-- WHAT TO WORK ON --
For the entries below, repeat exactly each line starting with the one that contains "Given: Click the red -25.32% cell" and going on through the one that contains "You are a computer-use agent. The height", and no others.

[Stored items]
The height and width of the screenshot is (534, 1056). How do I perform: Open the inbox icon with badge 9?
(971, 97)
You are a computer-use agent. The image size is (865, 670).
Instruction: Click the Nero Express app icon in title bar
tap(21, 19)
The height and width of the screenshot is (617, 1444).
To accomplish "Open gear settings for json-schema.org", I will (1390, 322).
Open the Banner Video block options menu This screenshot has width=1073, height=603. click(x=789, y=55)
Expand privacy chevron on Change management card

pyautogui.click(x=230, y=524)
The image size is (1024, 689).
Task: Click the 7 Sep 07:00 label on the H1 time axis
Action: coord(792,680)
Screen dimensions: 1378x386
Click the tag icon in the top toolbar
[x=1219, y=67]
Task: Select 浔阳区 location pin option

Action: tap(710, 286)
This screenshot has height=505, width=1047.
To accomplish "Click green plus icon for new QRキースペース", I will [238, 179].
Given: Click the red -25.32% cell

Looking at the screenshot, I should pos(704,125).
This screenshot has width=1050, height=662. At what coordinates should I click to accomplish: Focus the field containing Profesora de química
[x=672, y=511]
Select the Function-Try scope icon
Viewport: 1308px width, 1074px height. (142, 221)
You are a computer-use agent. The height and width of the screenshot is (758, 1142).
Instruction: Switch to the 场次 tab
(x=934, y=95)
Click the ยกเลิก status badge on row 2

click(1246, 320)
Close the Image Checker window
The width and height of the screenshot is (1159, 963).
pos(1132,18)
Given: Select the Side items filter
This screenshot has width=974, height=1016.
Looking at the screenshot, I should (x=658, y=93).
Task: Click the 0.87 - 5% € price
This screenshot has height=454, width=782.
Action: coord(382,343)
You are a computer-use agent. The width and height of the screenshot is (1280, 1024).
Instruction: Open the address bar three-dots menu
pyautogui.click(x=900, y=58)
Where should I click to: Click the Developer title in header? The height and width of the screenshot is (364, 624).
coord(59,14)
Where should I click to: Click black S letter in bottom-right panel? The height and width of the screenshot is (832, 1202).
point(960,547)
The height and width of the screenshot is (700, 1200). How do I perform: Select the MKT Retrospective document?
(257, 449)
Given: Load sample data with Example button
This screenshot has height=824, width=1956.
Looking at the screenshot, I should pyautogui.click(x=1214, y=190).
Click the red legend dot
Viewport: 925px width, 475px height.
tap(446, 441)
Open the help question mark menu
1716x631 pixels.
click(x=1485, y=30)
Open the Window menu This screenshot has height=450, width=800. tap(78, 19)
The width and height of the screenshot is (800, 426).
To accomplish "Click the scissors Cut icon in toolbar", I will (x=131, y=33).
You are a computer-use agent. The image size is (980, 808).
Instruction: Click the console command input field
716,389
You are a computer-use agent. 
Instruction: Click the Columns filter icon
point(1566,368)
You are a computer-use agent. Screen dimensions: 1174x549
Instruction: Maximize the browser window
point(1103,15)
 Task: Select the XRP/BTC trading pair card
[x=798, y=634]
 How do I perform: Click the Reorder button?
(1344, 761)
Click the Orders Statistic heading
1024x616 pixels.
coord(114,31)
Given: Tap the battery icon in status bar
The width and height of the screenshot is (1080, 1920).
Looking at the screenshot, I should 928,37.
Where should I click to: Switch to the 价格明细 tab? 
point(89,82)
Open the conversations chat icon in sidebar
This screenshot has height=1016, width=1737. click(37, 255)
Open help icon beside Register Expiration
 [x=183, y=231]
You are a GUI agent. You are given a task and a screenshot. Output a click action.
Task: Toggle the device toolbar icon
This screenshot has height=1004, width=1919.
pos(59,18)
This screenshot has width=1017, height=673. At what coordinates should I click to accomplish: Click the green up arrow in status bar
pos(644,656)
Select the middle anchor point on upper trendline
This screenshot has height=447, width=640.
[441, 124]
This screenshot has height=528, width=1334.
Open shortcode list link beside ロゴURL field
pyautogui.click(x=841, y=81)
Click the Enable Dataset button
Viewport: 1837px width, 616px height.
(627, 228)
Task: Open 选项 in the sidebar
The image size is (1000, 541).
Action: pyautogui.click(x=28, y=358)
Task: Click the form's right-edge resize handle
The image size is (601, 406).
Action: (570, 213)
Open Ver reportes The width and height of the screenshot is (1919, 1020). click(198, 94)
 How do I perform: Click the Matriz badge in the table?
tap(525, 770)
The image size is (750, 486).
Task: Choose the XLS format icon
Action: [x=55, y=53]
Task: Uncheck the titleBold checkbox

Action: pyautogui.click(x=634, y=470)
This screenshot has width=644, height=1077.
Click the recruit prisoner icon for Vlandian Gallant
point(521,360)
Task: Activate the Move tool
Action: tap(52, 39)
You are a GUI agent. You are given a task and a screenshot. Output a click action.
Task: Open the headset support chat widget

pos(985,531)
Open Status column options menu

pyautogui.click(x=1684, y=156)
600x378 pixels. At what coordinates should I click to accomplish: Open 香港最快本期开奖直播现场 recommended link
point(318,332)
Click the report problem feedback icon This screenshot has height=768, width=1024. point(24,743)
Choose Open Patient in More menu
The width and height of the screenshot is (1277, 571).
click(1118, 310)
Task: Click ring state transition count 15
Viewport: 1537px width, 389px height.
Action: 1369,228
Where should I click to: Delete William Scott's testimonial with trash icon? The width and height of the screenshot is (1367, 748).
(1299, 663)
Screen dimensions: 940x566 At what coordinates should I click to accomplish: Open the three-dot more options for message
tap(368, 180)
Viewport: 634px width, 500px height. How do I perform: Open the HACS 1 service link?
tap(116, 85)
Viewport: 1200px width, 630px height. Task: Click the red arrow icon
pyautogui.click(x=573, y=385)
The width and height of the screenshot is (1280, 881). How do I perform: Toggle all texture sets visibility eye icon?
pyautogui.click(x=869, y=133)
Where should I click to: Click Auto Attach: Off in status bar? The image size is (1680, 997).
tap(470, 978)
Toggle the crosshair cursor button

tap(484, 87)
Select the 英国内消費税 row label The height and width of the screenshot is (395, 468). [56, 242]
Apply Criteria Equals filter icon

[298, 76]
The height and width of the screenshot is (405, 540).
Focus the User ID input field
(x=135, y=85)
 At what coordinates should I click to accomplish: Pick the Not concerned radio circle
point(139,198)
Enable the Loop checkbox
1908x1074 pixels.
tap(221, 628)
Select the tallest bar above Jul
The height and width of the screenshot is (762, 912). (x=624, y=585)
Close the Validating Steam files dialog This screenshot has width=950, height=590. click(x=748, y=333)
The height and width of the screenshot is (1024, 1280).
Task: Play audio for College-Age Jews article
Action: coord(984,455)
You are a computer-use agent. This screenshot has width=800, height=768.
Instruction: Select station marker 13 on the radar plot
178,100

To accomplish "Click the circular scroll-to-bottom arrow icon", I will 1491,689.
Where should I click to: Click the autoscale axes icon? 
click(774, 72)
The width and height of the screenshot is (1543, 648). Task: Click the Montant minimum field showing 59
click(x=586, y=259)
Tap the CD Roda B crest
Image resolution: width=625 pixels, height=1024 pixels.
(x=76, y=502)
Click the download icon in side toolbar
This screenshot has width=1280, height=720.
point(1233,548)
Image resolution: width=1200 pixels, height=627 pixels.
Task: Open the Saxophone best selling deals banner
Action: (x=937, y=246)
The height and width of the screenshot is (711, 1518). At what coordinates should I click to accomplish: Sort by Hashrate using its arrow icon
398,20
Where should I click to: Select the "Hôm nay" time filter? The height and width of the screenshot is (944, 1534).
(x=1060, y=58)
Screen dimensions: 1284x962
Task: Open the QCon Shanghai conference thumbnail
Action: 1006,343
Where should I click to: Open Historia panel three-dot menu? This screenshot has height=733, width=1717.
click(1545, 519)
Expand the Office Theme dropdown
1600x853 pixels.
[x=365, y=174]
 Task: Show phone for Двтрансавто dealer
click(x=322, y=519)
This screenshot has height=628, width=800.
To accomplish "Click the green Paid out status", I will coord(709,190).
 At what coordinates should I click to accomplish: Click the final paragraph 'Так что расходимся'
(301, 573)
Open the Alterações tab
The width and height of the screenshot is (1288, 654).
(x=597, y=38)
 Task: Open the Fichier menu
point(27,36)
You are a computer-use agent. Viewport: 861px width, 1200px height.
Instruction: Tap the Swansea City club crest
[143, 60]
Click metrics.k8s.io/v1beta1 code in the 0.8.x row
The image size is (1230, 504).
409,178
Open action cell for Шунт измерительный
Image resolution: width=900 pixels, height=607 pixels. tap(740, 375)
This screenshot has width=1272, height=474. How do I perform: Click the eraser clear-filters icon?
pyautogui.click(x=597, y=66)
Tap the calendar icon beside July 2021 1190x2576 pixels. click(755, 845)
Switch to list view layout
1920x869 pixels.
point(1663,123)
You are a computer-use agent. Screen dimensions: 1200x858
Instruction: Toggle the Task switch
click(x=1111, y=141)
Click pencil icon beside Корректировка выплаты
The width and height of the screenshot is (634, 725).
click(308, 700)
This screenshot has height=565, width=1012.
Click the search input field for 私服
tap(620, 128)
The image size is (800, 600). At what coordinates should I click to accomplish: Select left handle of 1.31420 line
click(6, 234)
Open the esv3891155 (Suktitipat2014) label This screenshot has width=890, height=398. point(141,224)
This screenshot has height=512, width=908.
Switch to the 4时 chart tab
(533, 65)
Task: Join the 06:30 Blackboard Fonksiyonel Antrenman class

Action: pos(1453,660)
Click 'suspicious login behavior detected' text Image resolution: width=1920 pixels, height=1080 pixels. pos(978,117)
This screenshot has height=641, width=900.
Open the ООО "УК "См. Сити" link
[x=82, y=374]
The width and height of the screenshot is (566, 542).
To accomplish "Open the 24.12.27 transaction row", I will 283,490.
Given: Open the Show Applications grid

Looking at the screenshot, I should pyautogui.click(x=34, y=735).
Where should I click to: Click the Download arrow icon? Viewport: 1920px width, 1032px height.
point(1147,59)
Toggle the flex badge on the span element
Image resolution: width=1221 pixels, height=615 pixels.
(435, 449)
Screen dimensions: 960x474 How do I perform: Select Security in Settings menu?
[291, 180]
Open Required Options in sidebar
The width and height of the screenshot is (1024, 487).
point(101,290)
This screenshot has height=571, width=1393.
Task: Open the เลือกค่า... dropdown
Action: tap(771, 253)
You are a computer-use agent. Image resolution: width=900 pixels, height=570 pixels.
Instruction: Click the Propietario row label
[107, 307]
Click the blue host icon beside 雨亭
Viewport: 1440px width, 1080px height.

-- RESPONSE FOR THIS EXERCISE --
Given: Click the red -25.32% cell

Looking at the screenshot, I should pos(704,125).
This screenshot has width=1050, height=662. At what coordinates should I click to accomplish: Focus the field containing Profesora de química
[x=672, y=511]
Select the Function-Try scope icon
Viewport: 1308px width, 1074px height. (142, 221)
You are a computer-use agent. The height and width of the screenshot is (758, 1142).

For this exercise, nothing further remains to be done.